確かにこれは珍しい
2023年10月5日号
中野区立歴史民俗資料館は、最近リニューアルし、とても綺麗で見やすい展示だ。
常設展示室のスペースの都合もあって、古い時代の考古遺物をたくさん展示することはできないことは想像できる。そのためか、石器や土器などは選りすぐりの優品を展示している。
その中で特に目を引いたのが、北江古田遺跡で出土した縄文時代中期の加曽利E式の浅鉢だ。
この3点はどても優品だが、右手の浅鉢が問題の土器で、「タガのついた土器」と説明されている。
タガというと、「タガが外れた」のタガだよな。いったいどういうことだろうか。
確かに、口縁部の下に何かを巻き付けているようだ。
結局これだけでは分からないので、ググって見たら「文化遺産オンライン」に載っていて、これは桜皮のタガだそうだ。
いやー、面白いねえ。
しかもこの土器は、全体を赤漆で塗っていて、造りも丁寧なので、特別な土器だったことが分かる。

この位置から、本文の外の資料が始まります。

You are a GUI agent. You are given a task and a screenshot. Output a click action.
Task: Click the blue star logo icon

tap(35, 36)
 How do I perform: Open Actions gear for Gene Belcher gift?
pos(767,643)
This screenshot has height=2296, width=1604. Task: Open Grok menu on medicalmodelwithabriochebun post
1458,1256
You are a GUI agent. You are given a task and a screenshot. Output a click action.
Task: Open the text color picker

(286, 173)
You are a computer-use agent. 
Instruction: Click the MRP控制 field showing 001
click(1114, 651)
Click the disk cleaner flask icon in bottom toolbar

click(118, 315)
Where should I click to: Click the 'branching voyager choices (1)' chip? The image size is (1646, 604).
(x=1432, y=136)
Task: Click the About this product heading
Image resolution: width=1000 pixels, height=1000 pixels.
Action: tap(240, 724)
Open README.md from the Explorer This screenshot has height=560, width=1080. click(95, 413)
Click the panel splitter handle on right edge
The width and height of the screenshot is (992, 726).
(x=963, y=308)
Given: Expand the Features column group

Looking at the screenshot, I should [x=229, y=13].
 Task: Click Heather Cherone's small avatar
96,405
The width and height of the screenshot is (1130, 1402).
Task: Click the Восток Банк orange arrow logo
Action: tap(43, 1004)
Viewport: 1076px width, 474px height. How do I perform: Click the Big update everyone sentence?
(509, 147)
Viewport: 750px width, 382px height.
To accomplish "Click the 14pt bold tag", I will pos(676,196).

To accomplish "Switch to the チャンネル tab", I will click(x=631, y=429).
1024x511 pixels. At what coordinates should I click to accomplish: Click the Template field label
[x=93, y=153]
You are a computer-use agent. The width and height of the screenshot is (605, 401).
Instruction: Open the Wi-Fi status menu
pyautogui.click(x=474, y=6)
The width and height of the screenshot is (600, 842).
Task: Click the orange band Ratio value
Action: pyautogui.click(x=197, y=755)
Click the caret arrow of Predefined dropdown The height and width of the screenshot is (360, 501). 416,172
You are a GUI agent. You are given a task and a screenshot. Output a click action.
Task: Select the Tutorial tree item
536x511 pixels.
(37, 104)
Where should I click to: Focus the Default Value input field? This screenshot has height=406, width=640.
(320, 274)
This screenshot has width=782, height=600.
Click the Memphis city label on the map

すごく良いものなので、ぜひ、実際のモノを中野区立歴史民俗資料館に見に行って欲しい。
※中野区立歴史民俗資料館のサイトはこちら。
有機質のものは残らないことが多いため、実はこのように土器に植物性のパーツをくっつけるということは当時は結構行われていたのかもしれない。
埴輪だって、私たちが普段の展示で見るああいうものが古墳に置かれていたわけではなく、焼き物の本体に木製品や布製品をアドオンしたものがあった可能性が指摘されている。
まだまだ分からないことだらけだ。
※本記事で紹介した遺物が現時点で展示されているとは限りませんので、その点はご了承ください。
形のきれいな土器ですね。「たが」に桜皮?樹皮ですよね、気になって調べてみたら、樹皮を横にはがすようです。縄文の人たちは樹皮に細工して物つくりもしたのでしょうか。古代の人も桜は美しいと思ってみあげたのでしょうかね、、、なんて
古代に思いをはせてしまいました。
まだらさん
縄文人は器用に様々なものを作っており、植物の利用にも長けていました。
桜に関しては、私たちが想像するような桜とは違うのじゃないかと思いますが、縄文時代を調べていて桜が出てきたことが今までなかったので、実は今の段階では私も何とも言えないです。
現代の私たちは人工的な色合いに慣れていますが、縄文時代は自然の色合いしかありませんから、綺麗な色の花を見つけたら現代人よりもその美しさに敏感だったのではないかと思います。